Zhang won his first fight on the show, defeating Zhu Qingxiang by submission in the first round (strikes). Zhang then went on to defeat Albert Cheng by submission (kimura) in the second round to advance to the finals.

===Ultimate Fighting Championship===
Zhang made his official debut facing fellow castmate Wang Sai in the welterweight finals on March 1, 2014 The Ultimate Fighter: China Finale. Zhang defeated Sai by split decision.

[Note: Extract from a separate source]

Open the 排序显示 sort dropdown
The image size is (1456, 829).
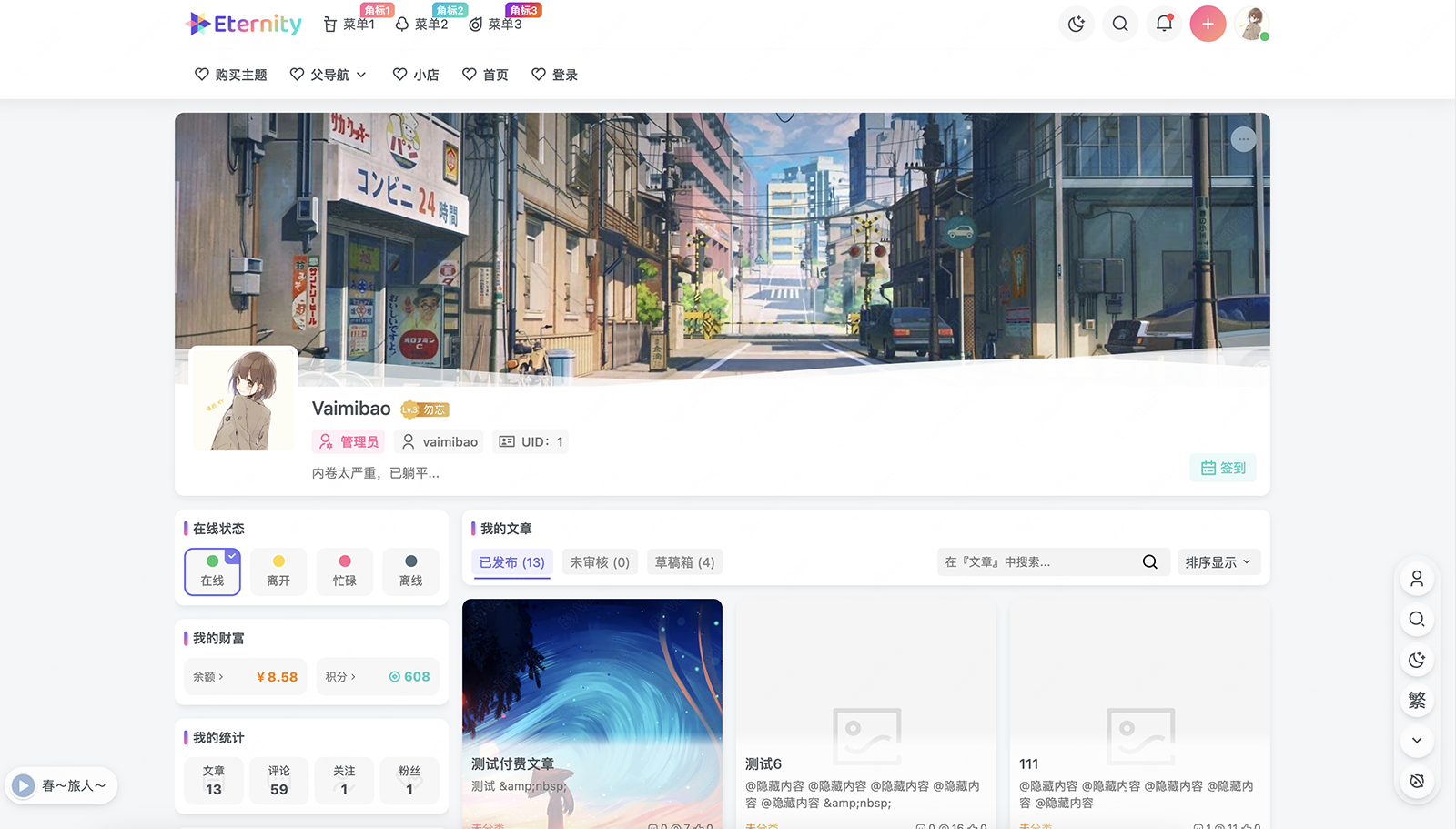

Zhang faced Brendan O'Reilly in a lightweight bout on August 23, 2014, at UFC Fight Night 48. Zhang defeated O'Reilly via unanimous decision.

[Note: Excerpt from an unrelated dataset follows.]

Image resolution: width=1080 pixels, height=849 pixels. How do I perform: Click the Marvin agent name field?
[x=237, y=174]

Zhang faced Chris Wade on January 18, 2015, at UFC Fight Night 59. He lost via unanimous decision.

Zhang faced Kajan Johnson on May 16, 2015, at UFC Fight Night 66. He lost the fight via unanimous decision and was subsequently released from the promotion.

===ONE Championship===
Since returning to China he enjoyed considerable success with Kunlun Fight, becoming the promotion’s welterweight champion and winning 21 out of his last 24 fights (with 10 submissions and 7 knockouts). This resulted in ONE Championship signing him to a contract.

Zhang faced Eduard Folayang at ONE: Battleground 2 on August 13, 2021. He won the bout via unanimous decision.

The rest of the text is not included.